►

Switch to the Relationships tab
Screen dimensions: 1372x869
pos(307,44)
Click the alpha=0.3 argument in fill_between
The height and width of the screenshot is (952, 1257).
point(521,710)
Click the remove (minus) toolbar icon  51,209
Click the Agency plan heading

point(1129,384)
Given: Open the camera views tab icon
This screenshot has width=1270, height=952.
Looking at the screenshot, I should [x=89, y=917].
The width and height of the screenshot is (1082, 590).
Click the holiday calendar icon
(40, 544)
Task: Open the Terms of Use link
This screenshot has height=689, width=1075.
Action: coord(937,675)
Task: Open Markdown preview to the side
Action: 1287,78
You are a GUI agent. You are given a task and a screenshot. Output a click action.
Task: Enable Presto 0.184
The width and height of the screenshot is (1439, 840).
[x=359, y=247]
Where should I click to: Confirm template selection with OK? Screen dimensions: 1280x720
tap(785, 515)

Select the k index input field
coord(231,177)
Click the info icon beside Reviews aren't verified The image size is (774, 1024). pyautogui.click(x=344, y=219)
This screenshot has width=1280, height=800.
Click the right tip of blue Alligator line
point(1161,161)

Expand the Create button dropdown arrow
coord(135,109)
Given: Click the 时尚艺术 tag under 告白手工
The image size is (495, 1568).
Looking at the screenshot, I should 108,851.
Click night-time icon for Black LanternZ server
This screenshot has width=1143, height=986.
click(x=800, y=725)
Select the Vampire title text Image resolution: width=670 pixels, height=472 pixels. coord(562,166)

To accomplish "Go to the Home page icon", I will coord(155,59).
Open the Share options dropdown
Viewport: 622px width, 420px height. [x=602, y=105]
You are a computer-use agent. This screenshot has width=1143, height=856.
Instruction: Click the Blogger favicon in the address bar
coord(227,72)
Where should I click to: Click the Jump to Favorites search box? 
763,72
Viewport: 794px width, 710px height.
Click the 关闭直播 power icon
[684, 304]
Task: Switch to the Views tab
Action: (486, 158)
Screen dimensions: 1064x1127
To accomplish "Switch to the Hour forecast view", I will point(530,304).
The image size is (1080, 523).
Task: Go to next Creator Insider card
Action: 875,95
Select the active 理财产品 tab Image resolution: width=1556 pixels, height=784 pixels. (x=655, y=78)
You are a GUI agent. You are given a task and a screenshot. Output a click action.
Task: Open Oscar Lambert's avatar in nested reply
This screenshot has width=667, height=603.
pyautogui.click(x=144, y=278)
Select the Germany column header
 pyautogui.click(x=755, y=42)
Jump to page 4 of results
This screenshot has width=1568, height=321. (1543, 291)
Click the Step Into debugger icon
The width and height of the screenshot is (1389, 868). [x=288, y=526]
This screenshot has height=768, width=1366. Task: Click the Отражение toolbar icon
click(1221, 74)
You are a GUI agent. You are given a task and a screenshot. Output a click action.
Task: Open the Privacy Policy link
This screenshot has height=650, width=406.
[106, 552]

◄

Reproduce all of the entries above, substituting "Display size" for every occurrence of "Screen dimensions" and leaving everything else unchanged.

Switch to the Relationships tab
Display size: 1372x869
pos(307,44)
Click the alpha=0.3 argument in fill_between
The height and width of the screenshot is (952, 1257).
point(521,710)
Click the remove (minus) toolbar icon  51,209
Click the Agency plan heading

point(1129,384)
Given: Open the camera views tab icon
This screenshot has width=1270, height=952.
Looking at the screenshot, I should [x=89, y=917].
The width and height of the screenshot is (1082, 590).
Click the holiday calendar icon
(40, 544)
Task: Open the Terms of Use link
This screenshot has height=689, width=1075.
Action: coord(937,675)
Task: Open Markdown preview to the side
Action: 1287,78
You are a GUI agent. You are given a task and a screenshot. Output a click action.
Task: Enable Presto 0.184
The width and height of the screenshot is (1439, 840).
[x=359, y=247]
Where should I click to: Confirm template selection with OK? Display size: 1280x720
tap(785, 515)

Select the k index input field
coord(231,177)
Click the info icon beside Reviews aren't verified The image size is (774, 1024). pyautogui.click(x=344, y=219)
This screenshot has width=1280, height=800.
Click the right tip of blue Alligator line
point(1161,161)

Expand the Create button dropdown arrow
coord(135,109)
Given: Click the 时尚艺术 tag under 告白手工
The image size is (495, 1568).
Looking at the screenshot, I should 108,851.
Click night-time icon for Black LanternZ server
This screenshot has width=1143, height=986.
click(x=800, y=725)
Select the Vampire title text Image resolution: width=670 pixels, height=472 pixels. coord(562,166)

To accomplish "Go to the Home page icon", I will coord(155,59).
Open the Share options dropdown
Viewport: 622px width, 420px height. [x=602, y=105]
You are a computer-use agent. This screenshot has width=1143, height=856.
Instruction: Click the Blogger favicon in the address bar
coord(227,72)
Where should I click to: Click the Jump to Favorites search box? 
763,72
Viewport: 794px width, 710px height.
Click the 关闭直播 power icon
[684, 304]
Task: Switch to the Views tab
Action: (486, 158)
Display size: 1064x1127
To accomplish "Switch to the Hour forecast view", I will point(530,304).
The image size is (1080, 523).
Task: Go to next Creator Insider card
Action: 875,95
Select the active 理财产品 tab Image resolution: width=1556 pixels, height=784 pixels. (x=655, y=78)
You are a GUI agent. You are given a task and a screenshot. Output a click action.
Task: Open Oscar Lambert's avatar in nested reply
This screenshot has width=667, height=603.
pyautogui.click(x=144, y=278)
Select the Germany column header
 pyautogui.click(x=755, y=42)
Jump to page 4 of results
This screenshot has width=1568, height=321. (1543, 291)
Click the Step Into debugger icon
The width and height of the screenshot is (1389, 868). [x=288, y=526]
This screenshot has height=768, width=1366. Task: Click the Отражение toolbar icon
click(1221, 74)
You are a GUI agent. You are given a task and a screenshot. Output a click action.
Task: Open the Privacy Policy link
This screenshot has height=650, width=406.
[106, 552]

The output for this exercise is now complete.